EXERCISE PROMPT: Summarize the 1895 court report below in two sentences.

═════ SUPPLIED PASSAGE ═════

Court of Session Inner House First Division.

Wednesday, October 16 1895.

33 SLR 3

Hood and Another

v.

Gordon.

Subject_1Election Law
Subject_2Member of Parliament
Subject_3Petition against Election
Subject_4Process — Amendment — Corrupt Practices Act 1883 (46 and 47 Vict. cap. 51), sec. 40 (2), sec. 68 (4).
Facts:

The Corrupt Practices Prevention Act 1883 provides in sec. 40 (2) that “any election petition presented within the time limited by the Parliamentary Elections Act 1868, may, for the purpose of questioning the return or the election upon an allegation of an illegal practice, be amended with the leave of the High Court.” ….

Held (1) that an application for leave to amend an election petition under this section fell to be made to one of the Divisions of the Court, and not to the Election Judges; (2) that on leave to amend the petition being granted, it was unnecessary to remit the petition to the Election Judges, inasmuch as it was already before them except as to questions which were statutorily outside their jurisdiction and within that of the inner house.

Headnote:

On 19th August 1895 James Hood and Andrew Gillanders, qualified voters at the election of a Member of Parliament for the combined counties of Elgin and Nairn, presented an election petition under the Parliamentary Elections Act 1868 against John Edward Gordon, the elected candidate, praying to have it declared that the election and return of the respondent was null and void. The petitioners averred that the election had been brought about by bribery, treating, and undue influence.

═════ DATASET CONTENT ═════

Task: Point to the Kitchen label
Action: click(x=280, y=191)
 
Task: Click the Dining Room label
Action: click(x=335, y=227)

═════

ANSWER TO THE PROBLEM: On 19th August 1895, James Hood and Andrew Gillanders, qualified voters for the combined counties of Elgin and Nairn, petitioned to have the election of John Edward Gordon declared null and void, alleging bribery, treating, and undue influence. The court held that leave to amend such a petition under section 40 (2) of the Corrupt Practices Prevention Act 1883 must be sought from one of the Divisions of the Court rather than the Election Judges, and that once leave is granted the petition need not be remitted to those judges, since it is already before them apart from questions that statute places within the jurisdiction of the Inner House.